* **What you are asked to do**: Set down nothing but the lines from the one containing "The width and" to the final line of the material, exactly as written, and drop the pictures.

* **Information given**:

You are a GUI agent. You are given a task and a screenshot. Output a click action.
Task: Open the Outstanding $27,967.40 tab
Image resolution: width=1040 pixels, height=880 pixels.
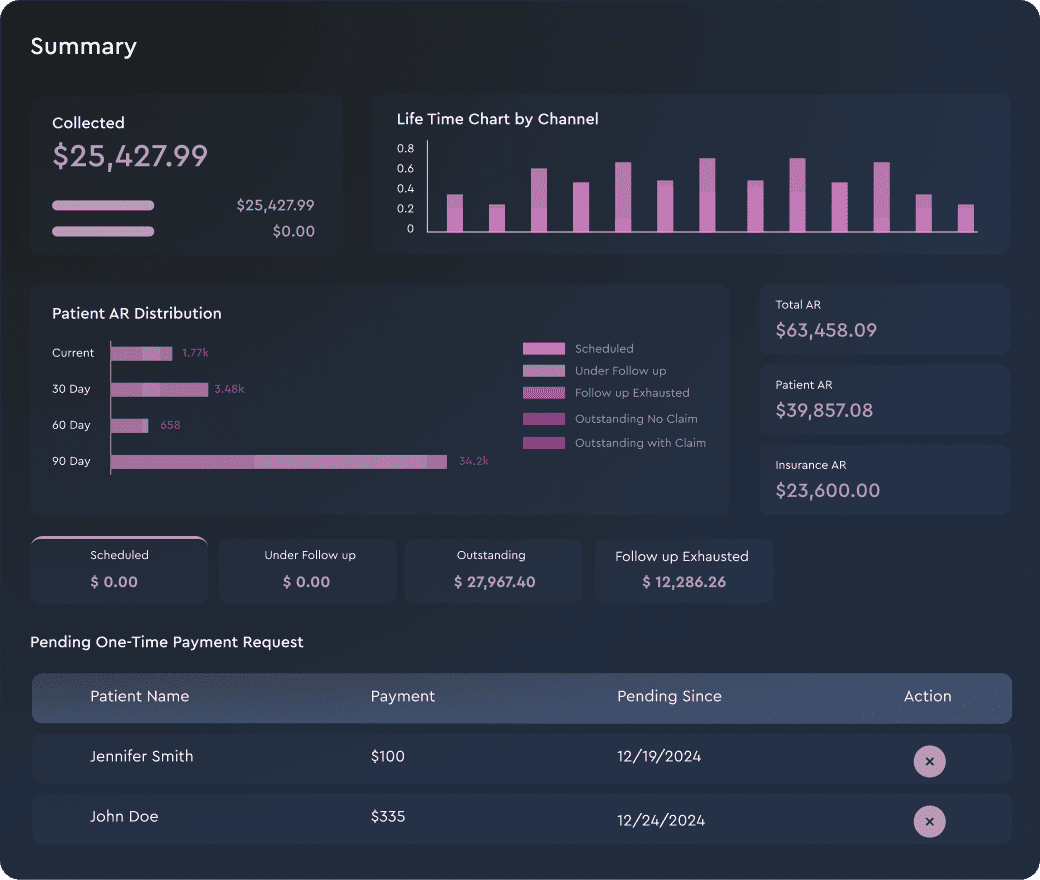click(x=494, y=571)
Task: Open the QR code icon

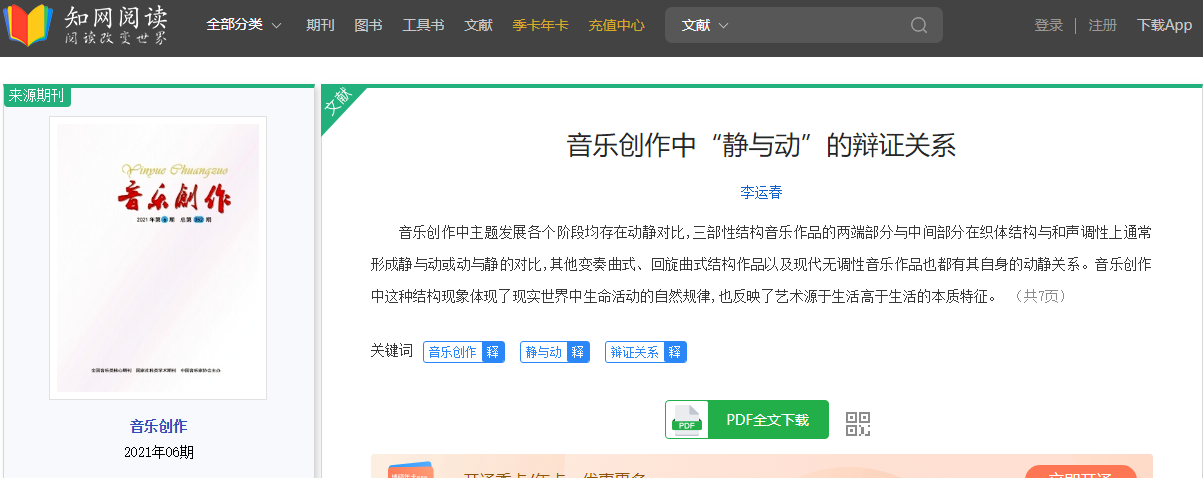Action: (x=858, y=423)
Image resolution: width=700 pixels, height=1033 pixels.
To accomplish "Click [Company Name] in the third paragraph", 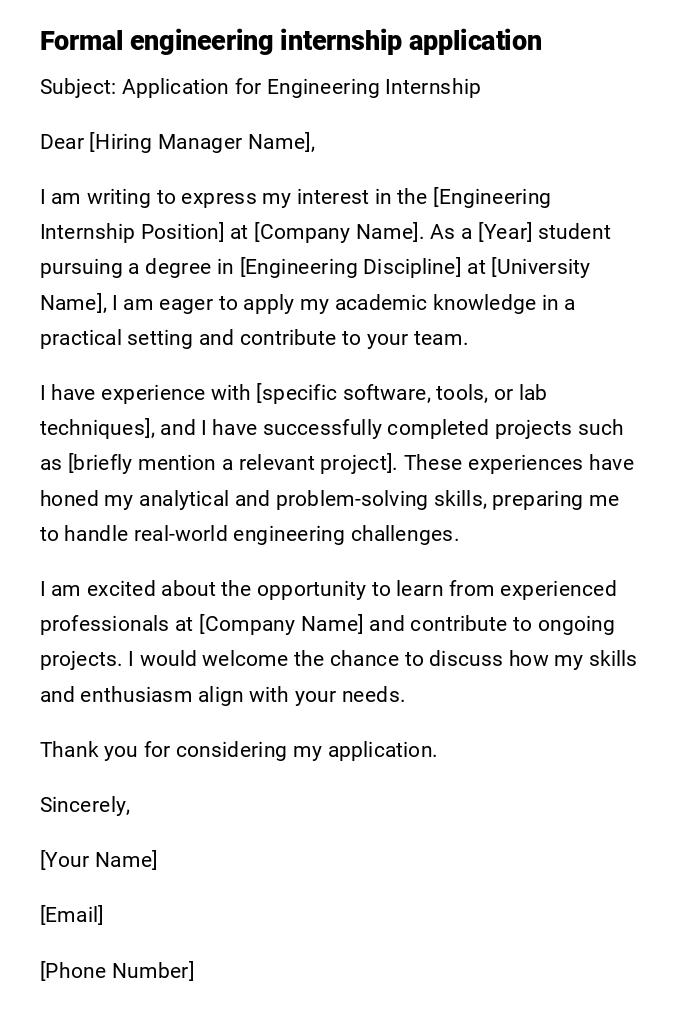I will [x=282, y=624].
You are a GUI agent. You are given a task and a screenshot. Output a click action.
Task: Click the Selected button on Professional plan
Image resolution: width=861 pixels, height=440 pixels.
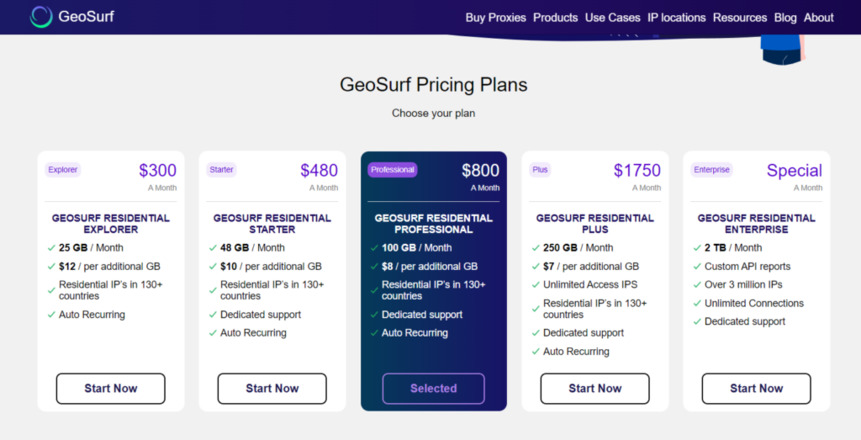[x=433, y=388]
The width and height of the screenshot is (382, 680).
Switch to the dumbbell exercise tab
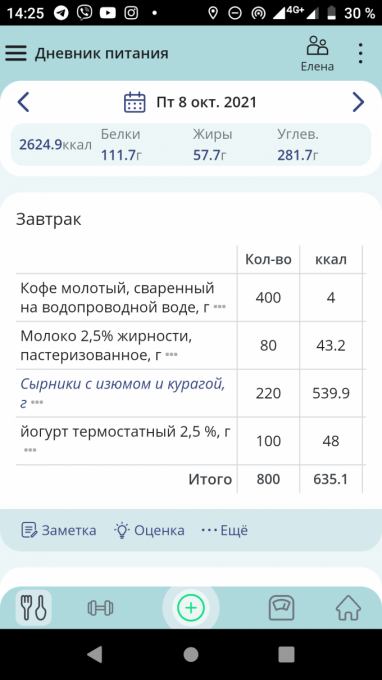pyautogui.click(x=100, y=608)
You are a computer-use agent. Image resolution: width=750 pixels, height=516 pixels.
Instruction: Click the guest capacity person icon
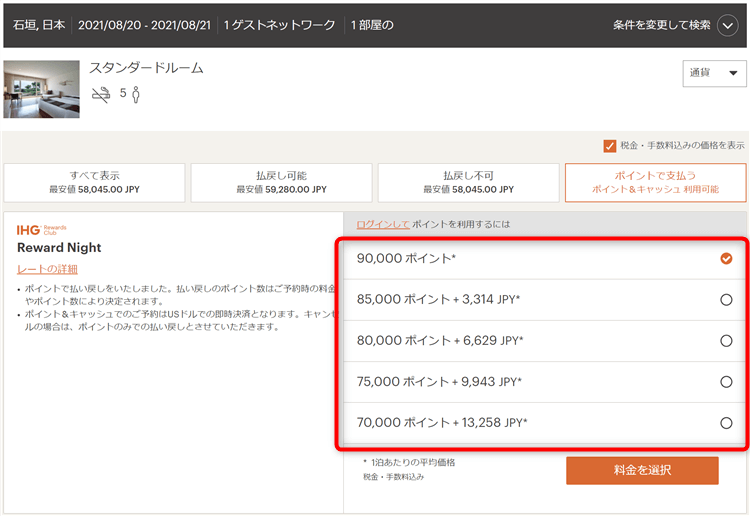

* **Solution to the exercise**:
The width and height of the screenshot is (382, 680).
Switch to the dumbbell exercise tab
pyautogui.click(x=100, y=608)
You are a computer-use agent. Image resolution: width=750 pixels, height=516 pixels.
Instruction: Click the guest capacity person icon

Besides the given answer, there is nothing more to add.